29 Temmuz 2015 Çarşamba

BİR DÖNÜŞÜM HİKAYESİ DENEMESİ

Kentsel dönüşüm, bilimkurgu veya fantastik filmlerdeki insanın başka türlü yaratıklara dönüşümü, insanın dönüşümü… Kafasından geçen düşüncelere burada ara verdi istemsizce… İnsanın dönüşümü de neydi, insanın değişimi doğru olan olmalıydı…

  Kafasının içinde dönüşüm değişim kelimeleri savaşıyordu… İnsan değişebilir hatalarından ders alabilir aynı hataları tekrarlamayabilir ama yenilerini yapabilir, acı çektirebilir veya acılar çekebilir acı en büyük değişim sebebi olabilir mi acaba insanlara sorsak… Acı, insanı değiştirip daha sert acımasız düşüncesiz bencil yapıp insanlıktan çıkartıp gerçekçi olmaktan çok uzak olup hayalperestçe de gözükse bilimkurgu filmlerindeki gibi canavarlığa ulaştırabilir mi? İnsan o zaman değişimden çok dönüşüm mü yaşar?

  Of beynim aldın yine kontrolü eline sınır tanımıyorsun… Yavaşla bari biraz düşündüklerinin hızına yetişebileyim… Benim bir parçamsın en önemli organımsın hatta tamam ama beni de düşün düşünme hızından yoruldum… Uyuyup seni susturmayı denesem susmazsın uyurken bile çalışırsın karınca misali… Değişim ve dönüşüm kelimesine de nerden takıldıysan gün içinde dilime dolanan bilinçsizce söyleyip durduğum melodiler sözler gibi sardın beynimi dilimi bütün benliğimi…

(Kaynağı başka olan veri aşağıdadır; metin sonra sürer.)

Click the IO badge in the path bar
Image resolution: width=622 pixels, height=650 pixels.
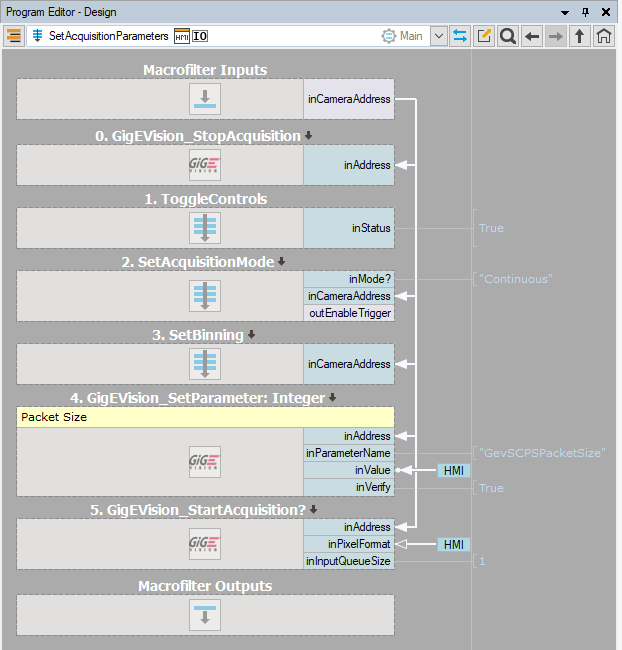point(200,36)
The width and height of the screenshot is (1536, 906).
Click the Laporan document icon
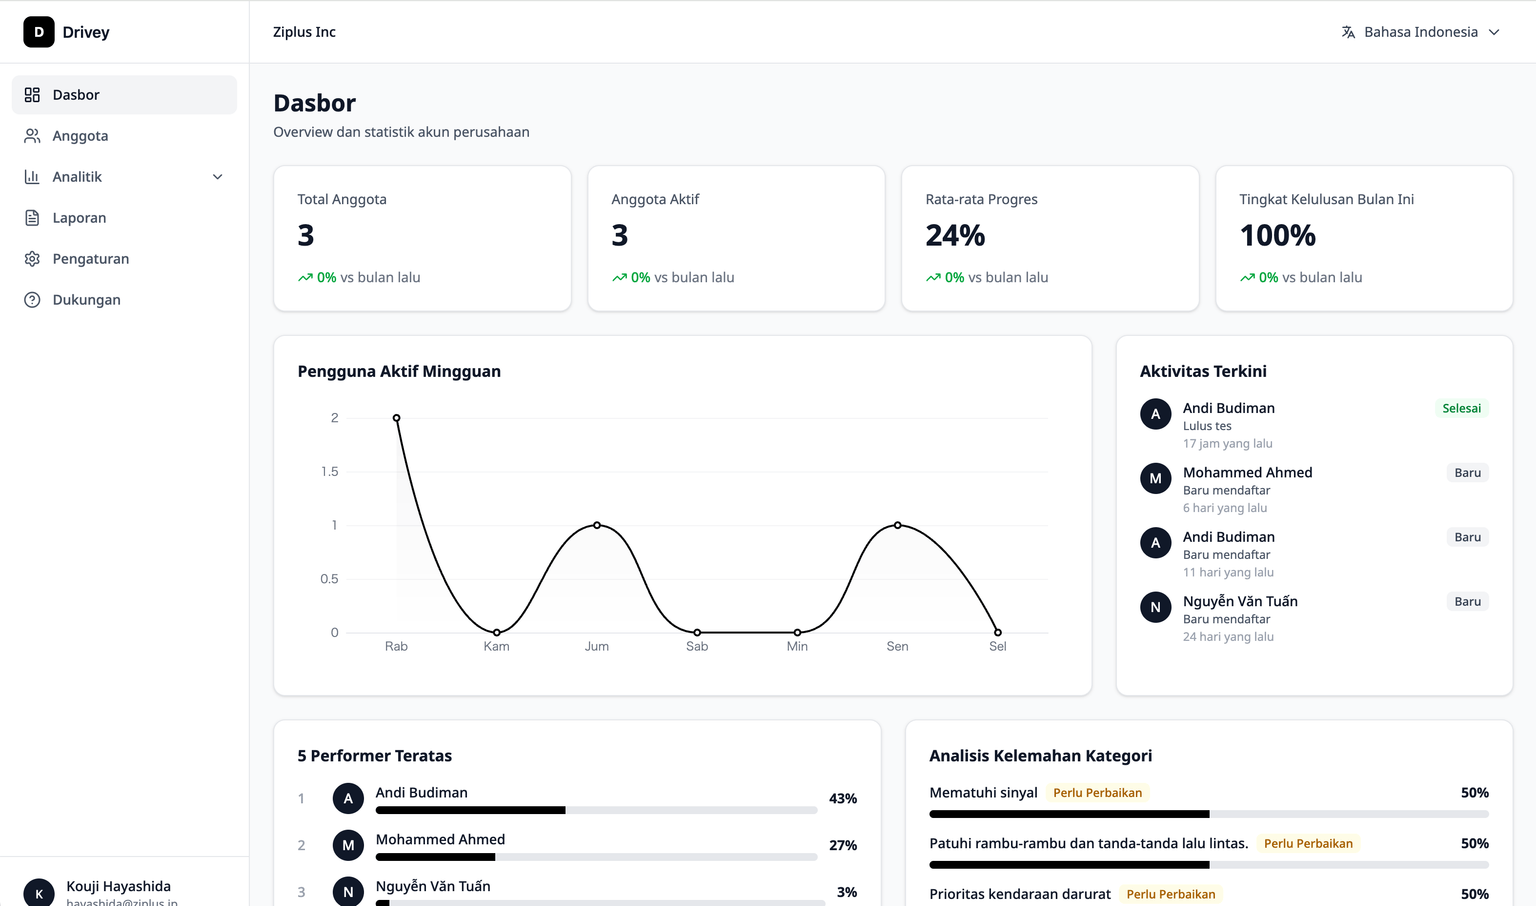[32, 218]
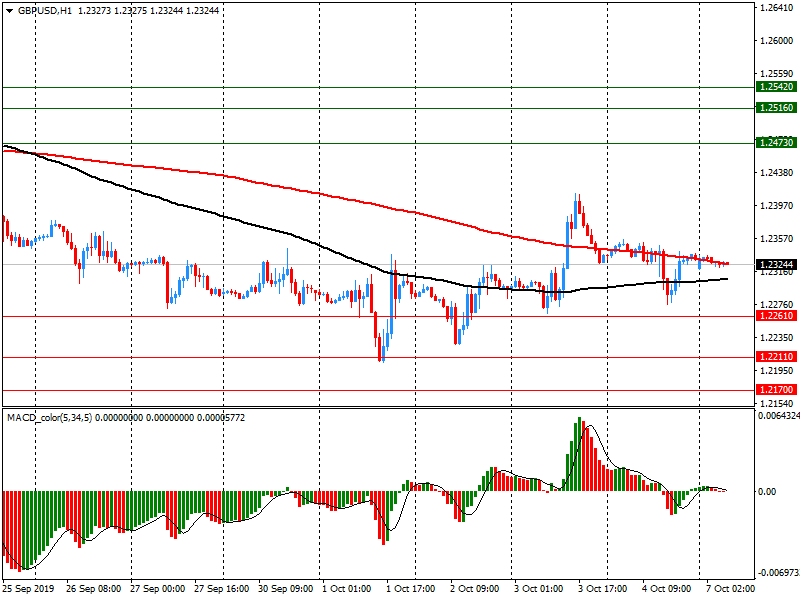This screenshot has width=800, height=600.
Task: Select the 3 Oct 17:00 time label
Action: (x=602, y=590)
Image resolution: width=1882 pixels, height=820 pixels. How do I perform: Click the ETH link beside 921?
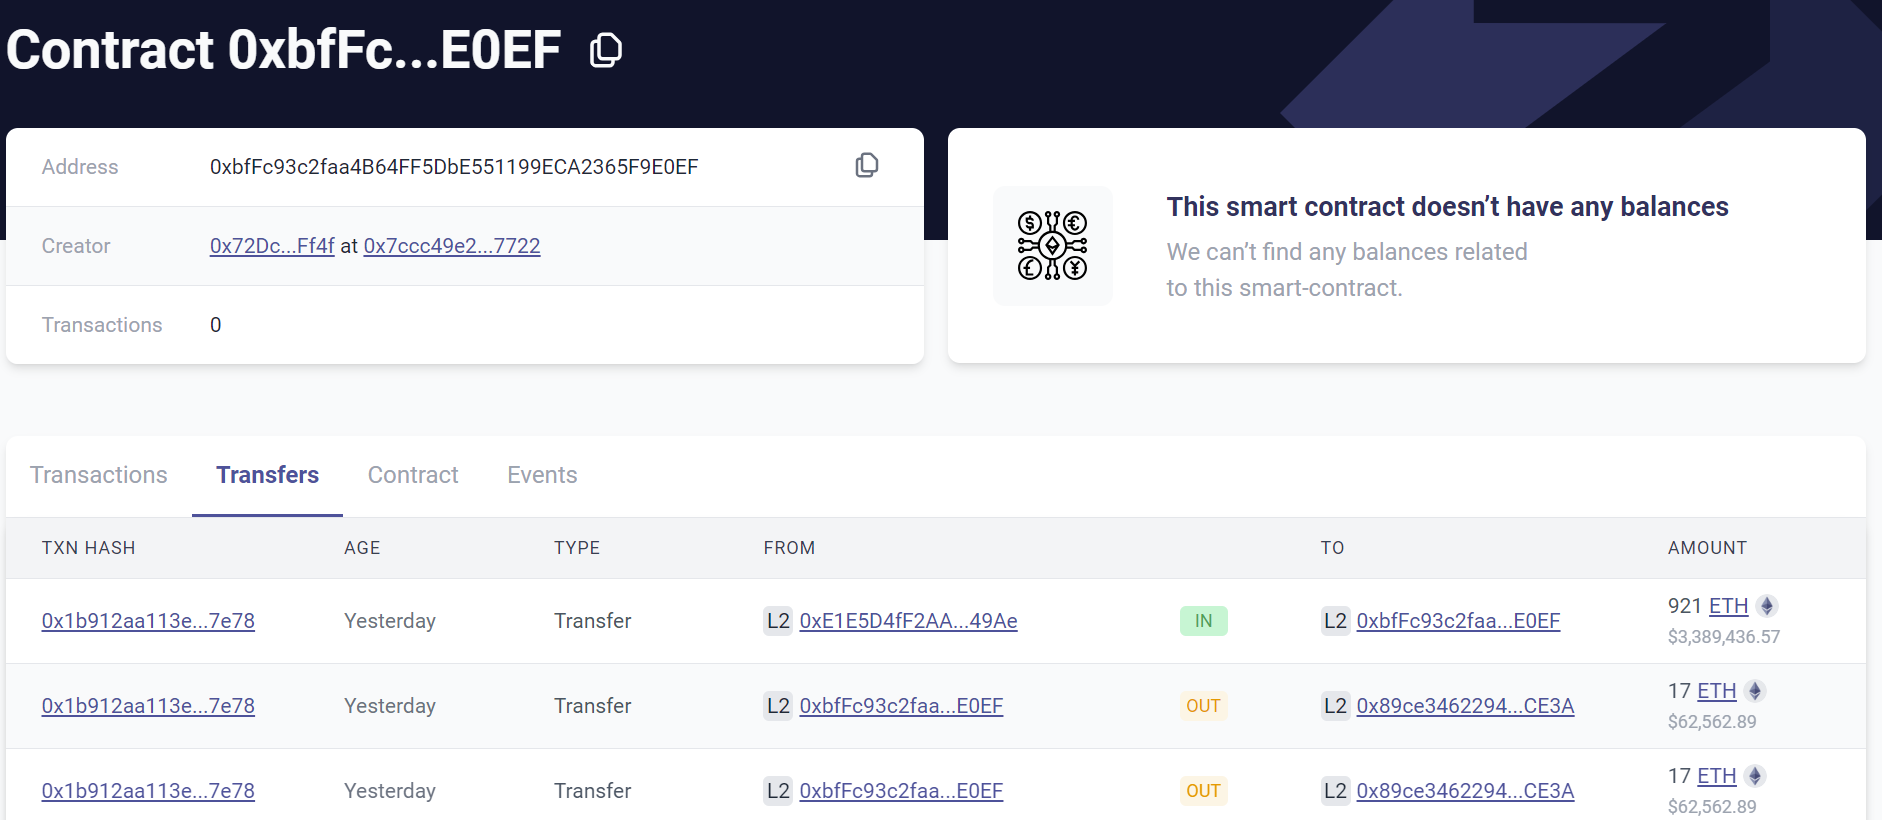[1728, 606]
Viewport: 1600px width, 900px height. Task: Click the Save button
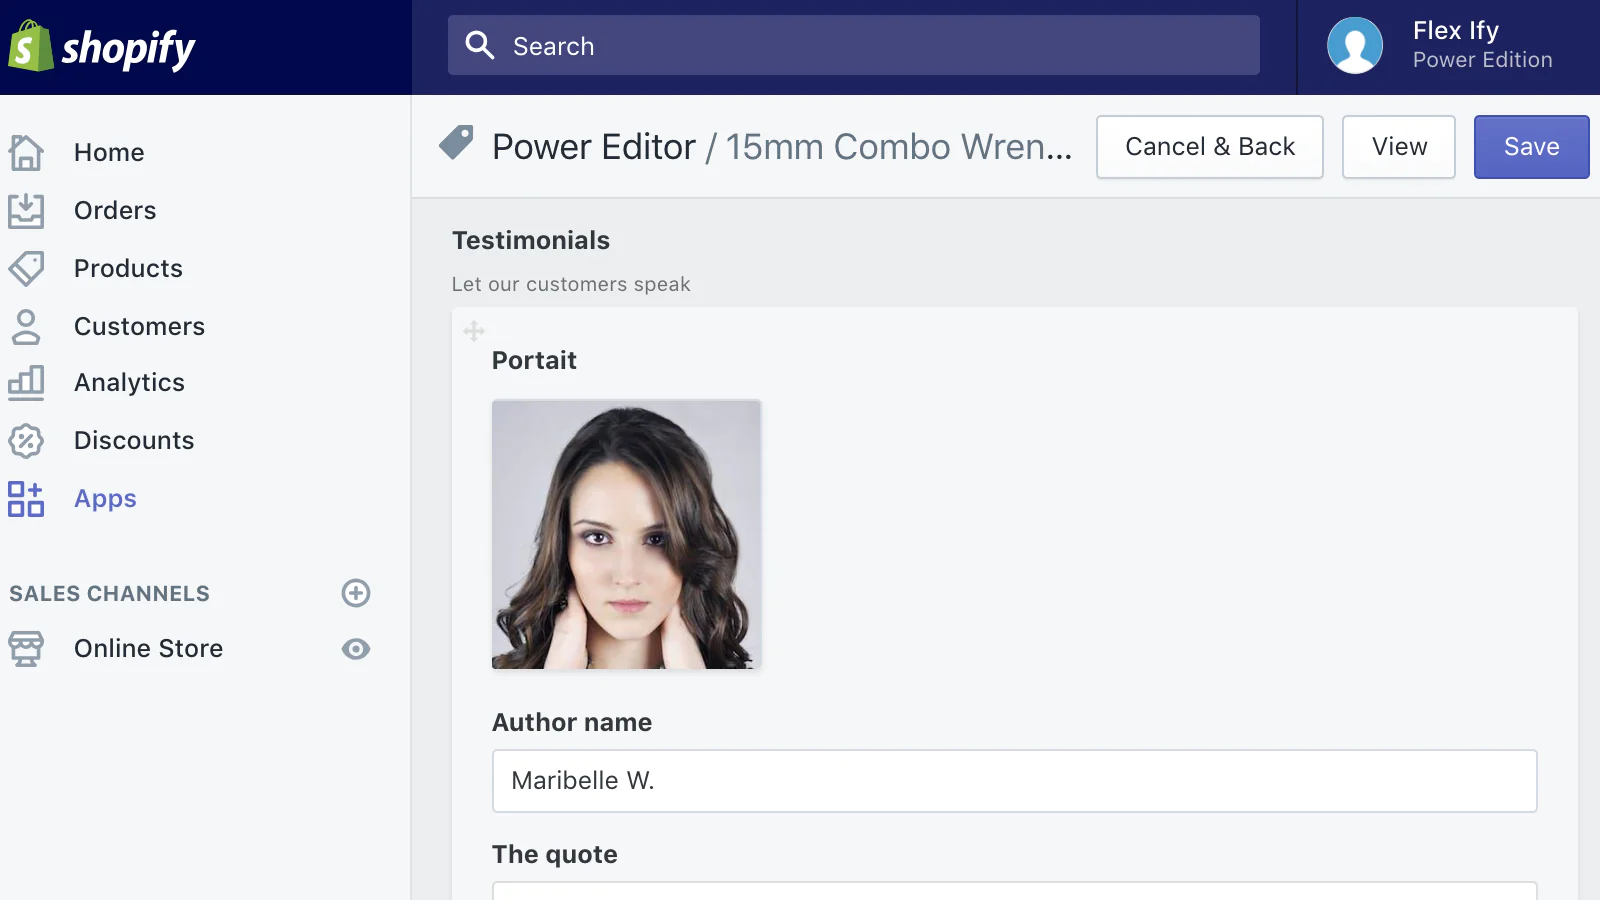click(x=1530, y=147)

  Yeni kelimelere dönmeli… İlacın senin susturucun bende sevgili beynim… İçi yeni kelimelerle dolu kitaplarda… Sen yine yeni kelimelerin içinden bir kelimeye kavrama takılırsın ama olsun eskiye yapışıp kalmamalı bazen yeniyi kovalamalı…

  Önümde kahve ve bir duvar boyu kütüphane… Seçelim bakalım beyin yeni kelimeler depomuzu… Hangisi olsun? Yıka Beynini, Aşkın Anatomisi, Böyle Buyurdu Zerdüşt, Duygusal Zeka, İklimler, Zamansız Mekanlar, Kovadis, Sözde Ölüm, Özgürlük Yanılsaması… Seçelim artık birini… Biliyorum inat ettin değişim ve dönüşüm kavramlarıyla tamamen kapışmadan sindirmeden yenilerine yer açmamakta direniştesin ama kaçışın yok…

  Seçim tamam… Zamansız Mekanlar…  Çağrışımı güzel dimi sevgili beynim? Sevdin mi? Zamansız; nerden nasıl geldiği belli olmayan, plansızlık, özgürlük, yenilik gibi hisler hissettiriyor sanki değil mi? Bakalım okudukça daha da sevecek miyiz?
Mutlusun beynim besleniyorsun fark edebiliyorum… Bugün formundasın da bir oturuşta bitirecek kadar formundasın hem de… Ne oldu duruldun bir anda sevgili beynim? Yine benden atak davrandın değil mi? Buldun yine kapılacak bir cümle… Kapılmayacak gibi de değil ya “kağıttan dünyaların keşfi” fazlasıyla haklısın sevgili beyin güzel yazmış yazan…

  Ama yeni bir kavram yakalamanın heyecanını sezemiyorum sende sanki yanılıyor muyum yoksa? Bu kez direnişi bırakıp sana teslim oluyorum götür beni gittiğin yere sevgili kumanda merkezim benim… Issız olsun, çok derinlerde olsun, kaybolalım hiç önemli değil seninleyim…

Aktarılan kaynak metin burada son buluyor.